Bil’s rating (out of 5): BB.5.
Italy/France/United Kingdom/Germany, 2001. Euripide Productions, Integral Film, Veradia Film, France 3 Cinéma, Axiom Films, Seven Stars System, Westdeutscher Rundfunk, Arte, Tele+, Canal+, Sofica France Télévision Images, Filmstiftung Nordrhein-Westfalen, Centre National de la Cinématographie, Filmförderungsanstalt. Libretto by Luigi Illica, Giuseppe Giacosa, from the play La Tosca by Victorien Sardou. Cinematography by Romain Winding. Produced by Daniel Toscan du Plantier. Music by Antonio Pappano. Production Design by Sylvaine Chauvelot. Costume Design by Christian Gasc. Film Editing by Luc Barnier.

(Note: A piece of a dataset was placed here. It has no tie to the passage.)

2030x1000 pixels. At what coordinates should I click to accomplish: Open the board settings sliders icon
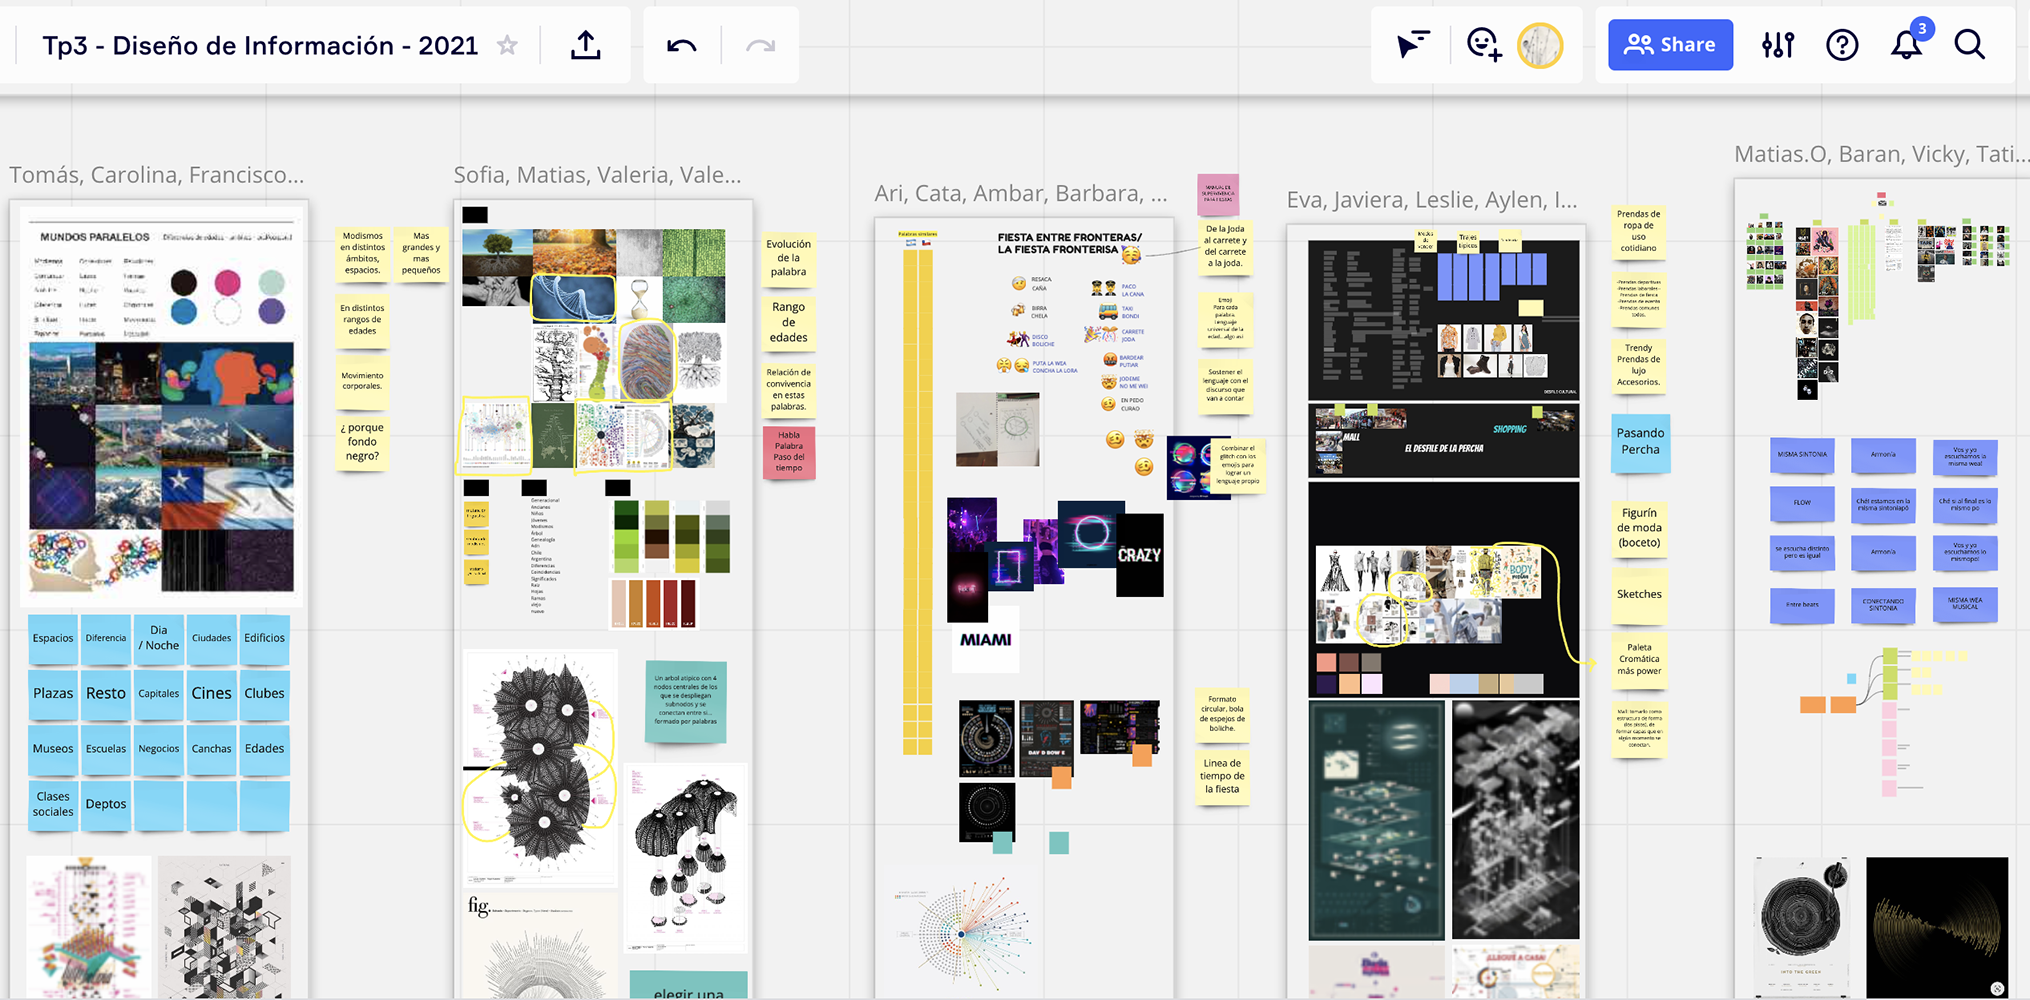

Sumptuously shot and beautifully scored film version of Puccini’s grand opera just can’t get together enough energy to be interesting. Real-life couple Angela Gheorghiu and Roberto Alagna sing splendidly in the lead roles, and the sets have been designed to be as grand and theatrical as possible, but with few scene changes and a lack of ingenuity in camera angles the film is oppressively boring. Benoit Jacquot, one of France’s most mature and accomplished directors, fails to find the clever subtleties that the story could offer, instead bombarding the audience’s ears with the (albeit beautiful) music and giving us nothing else to devour. In an attempt to open up the project, Jacquot also filmed the singers in black and white recording the soundtrack in the studio, plus took a video camera around Italy and filmed its many gardens and old palaces. Unfortunately, he uses these two narrative breaks very sparingly, to the point of uselessness, rendering them a curiousity and little more. Only for die-hard opera fans.